As is so often the case, journalists -- who constantly demand transparency from everyone else -- refuse to provide even the most basic levels for themselves. When subjected to scrutiny, they reflexively adopt the language of the most secrecy-happy national security agencies: We do not comment on what we do.
Timberg's piece on the supposed ubiquity of Russian propaganda is misleading in several other ways. The other primary "expert" upon which the article relies is Clint Watts, a fellow at the Foreign Policy Research Institute, a pro-Western think tank whose board of advisers includes neoconservative figures like infamous orientalist scholar Bernard Lewis and pro-imperialist Robert D. Kaplan, the latter of whom served on the US government's Defense Policy Board.
What the Post does not mention in its report is that Watts, one of the specialists it relies on for its claims, previously worked as an FBI special agent on a Joint Terrorism Task Force and as the executive officer of the US Military Academy's Combating Terrorism Center. As Fortune's Ingram wrote of the group, it is "a conservative think tank funded and staffed by proponents of the Cold War between the US and Russia."
PropOrNot is by no means a neutral observer. It actively calls on Congress and the White House to work "with our European allies to disconnect Russia from the SWIFT financial transaction system, effective immediately and lasting for at least one year, as an appropriate response to Russian manipulation of the election."
In other words, this blacklisting group of anonymous cowards -- putative experts in the pages of the Washington Post -- is actively pushing for Western governments to take punitive measures against the Russian government and is speaking and smearing from an extreme ideological framework that the Post concealed from its readers.
EVEN MORE DISTURBING than the Post's shoddy journalism in this instance is the broader trend in which any wild conspiracy theory or McCarthyite attack is now permitted in US discourse as long as it involves Russia and Putin -- just as was true in the 1950s when stories of how the Russians were poisoning the US water supply or infiltrating American institutions were commonplace.
Any anti-Russia story was -- and is -- instantly vested with credibility, while anyone questioning its veracity or evidentiary basis is subject to attacks on their loyalties or, at best, vilified as "useful idiots."

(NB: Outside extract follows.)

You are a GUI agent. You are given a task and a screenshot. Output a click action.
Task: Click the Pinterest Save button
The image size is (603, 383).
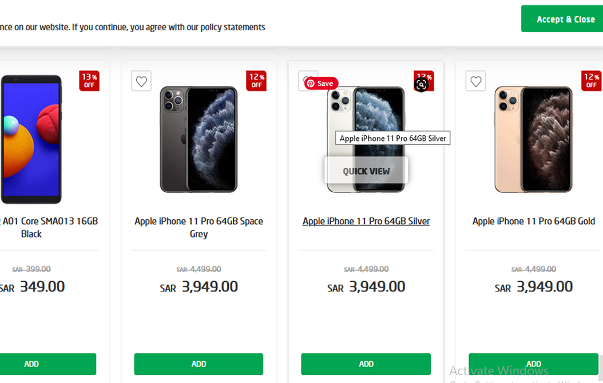(321, 84)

Two of the most discredited reports from the election season illustrate the point: a Slate article claiming that a private server had been located linking the Trump Organization and a Russian bank (which, like the current Post story, had been shopped around and rejected by multiple media outlets) and a completely deranged rant by Newsweek's Kurt Eichenwald claiming that Putin had ordered emails in the WikiLeaks release to be doctored -- both of which were uncritically shared and tweeted by hundreds of journalists to tens of thousands of people, if not more.
The Post itself -- now posing as a warrior against "fake news" -- published an article in September that treated with great seriousness the claim that Hillary Clinton collapsed on 9/11 Day because she was poisoned by Putin. And that's to say nothing of the paper's disgraceful history of convincing Americans that Saddam was building non-existent nuclear weapons and had cultivated a vibrant alliance with al Qaeda. As is so often the case, those who mostly loudly warn of "fake news" from others are themselves the most aggressive disseminators of it.
Indeed, what happened here is the essence of fake news. The Post story served the agendas of many factions: those who want to believe Putin stole the election from Hillary Clinton; those who want to believe that the internet and social media are a grave menace that needs to be controlled, in contrast to the objective truth that reliable old media outlets once issued; those who want a resurrection of the Cold War.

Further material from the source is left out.